David Paterson, who served as governor of New York for three years, is hesitant to talk about Bitcoin, or blockchain in general; however, he recognizes its potential. “I don’t know much about it. Being in the traditional investment banking community, we’re restricted from any interaction in that regard. I know that the Securities and Exchange Commission [SEC] has attended a lot of the events to talk about this, so they are giving it a look to see if it can actually work.”

To Paterson, government officials have a role to play in any new industry as in years past so that the general public can be protected. “One of the difficult problems with any new kind of invention—it doesn’t matter what it is—is that the regular suspects, the scam artists, come out and try to enlist people, and they are sometimes indistinguishable from perhaps people who have found a new technology that can really help the world or a new currency that can help the world,” he said.

Paterson sees much benefit to the economy in general, where blockchain-based products would serve in “cutting down, I would imagine, on the time to get things done.” He explained, “That’s what made technology stand out. The less time it takes to do something, the better, [and] results in the more clients you can address. But I don’t even really know enough about how it works to know, and this is why I’ll probably wait for some oversight or heads-up.”

It’s no wonder he’d rather wait for official dictates on the matter. Paterson’s view of history is also one where people have benefited from the state looking out for those caught up in, for instance, the ‘Roaring Twenties.’
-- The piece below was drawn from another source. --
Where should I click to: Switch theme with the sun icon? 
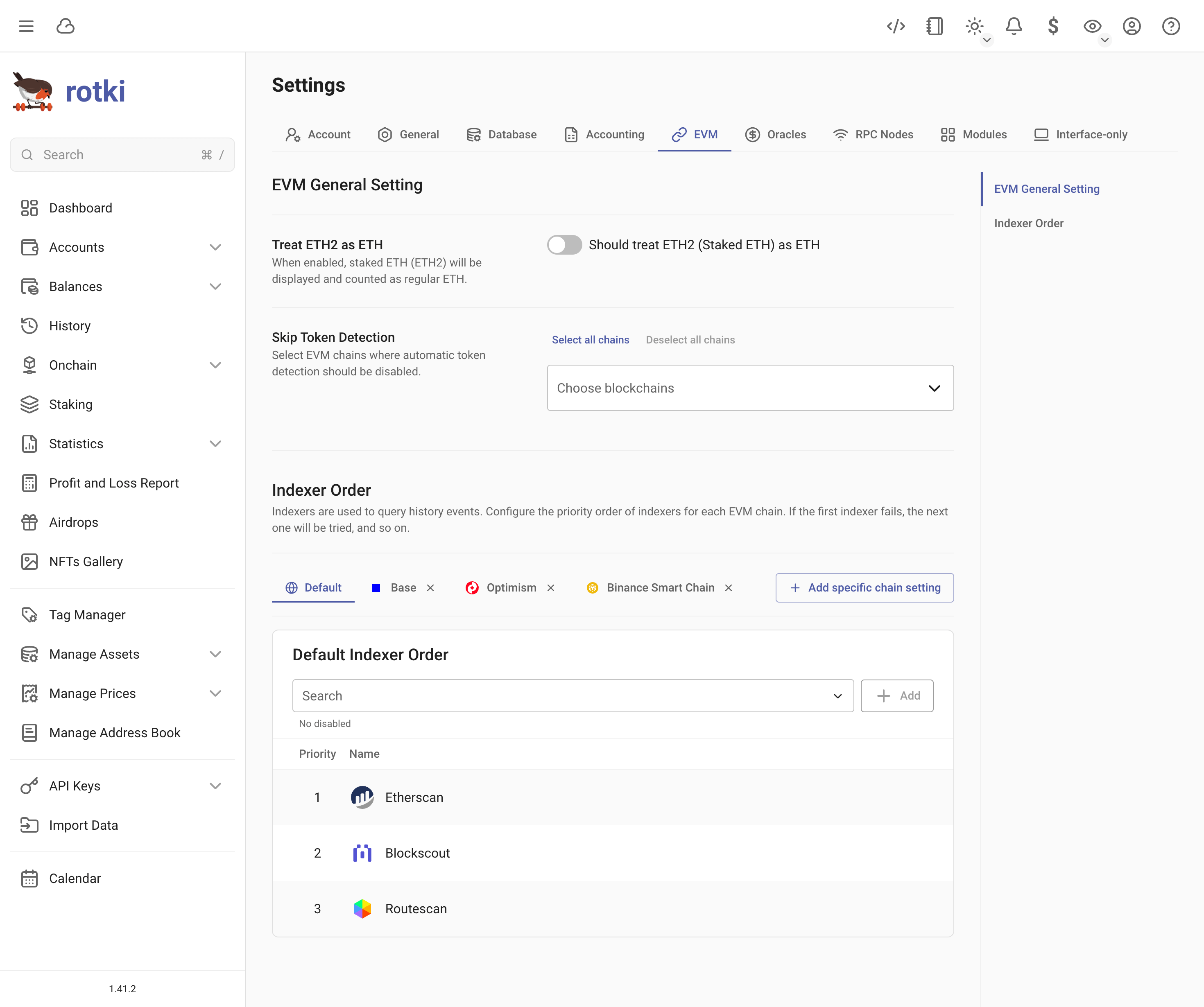(x=974, y=26)
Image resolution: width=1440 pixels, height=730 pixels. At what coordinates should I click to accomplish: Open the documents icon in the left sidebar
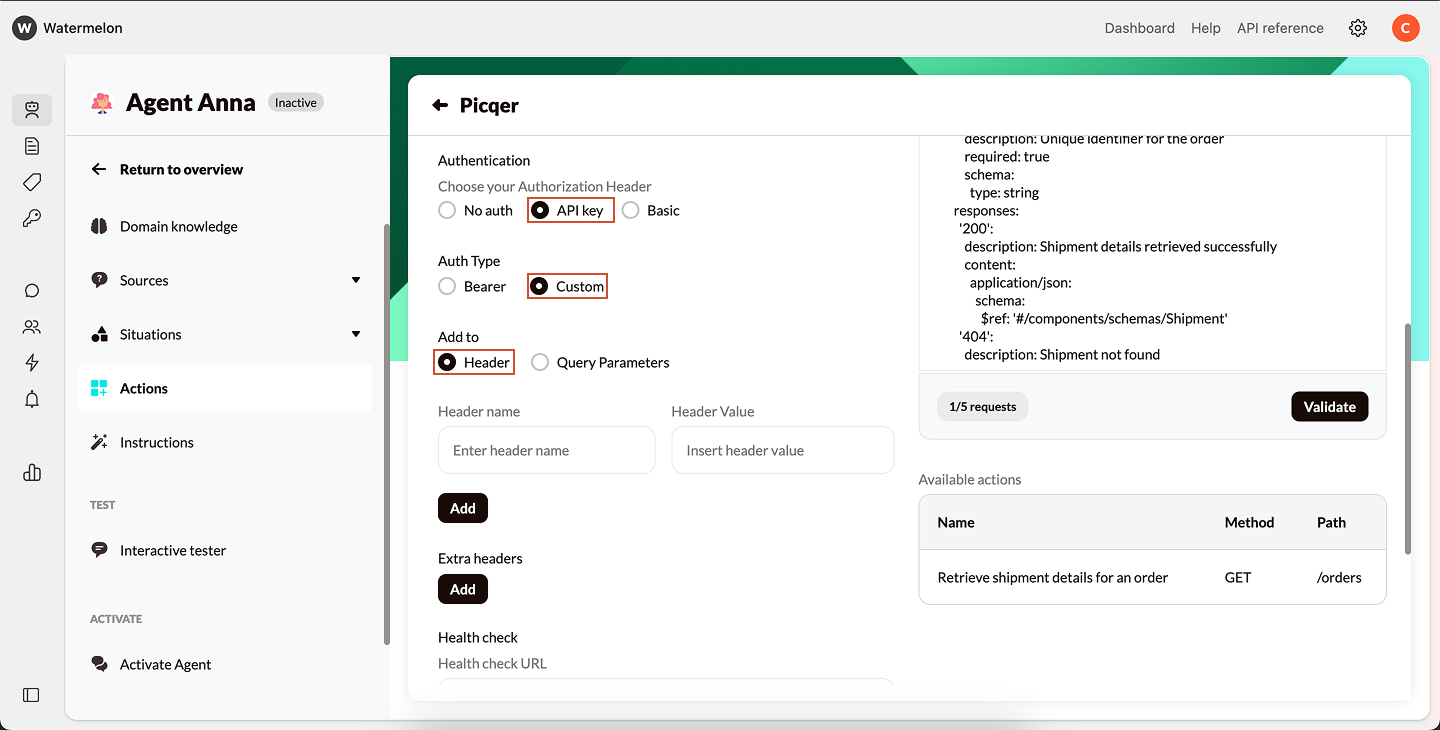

“This is not to impugn the reputations of people working very hard to get something done, but they kind of have to understand that one of the reasons the SEC was founded is because of the wild activity that went on that caused the Great Depression in 1929, and the government was behind it. So if the government is in front of it now, and making all of us kind of hold our fire until they take a look at it, it will probably be well worth the time, than to have a situation that occurred in 1929 where people lost so much money, they committed suicide,” he said.

In 2008, when Paterson’s office was faced with a fiscal crisis at around the same time the financial crisis hit the nation, the former New York governor dealt with problems head on.

“We became the first administration in 20 years to increase the welfare allocation, which was woefully less than people who rely on it to live could actually afford. We increased the participation in government procurement from women and Asian and African-American and Hispanic-owned businesses from about 2% to about 29% just in three years. We also increased participation of women and minorities in banking and insurance and the sales of securities and bonds,” Paterson said. “At the same time, I tried to give the charter schools, which were alternative education outlets, some resources that they hadn’t really gotten from government before. And we increased the pay for domestic workers who were left out of the Fair Labor Standards Act in 1938. Seventy-five years later, they now get the minimum wage just like anyone else in New York.”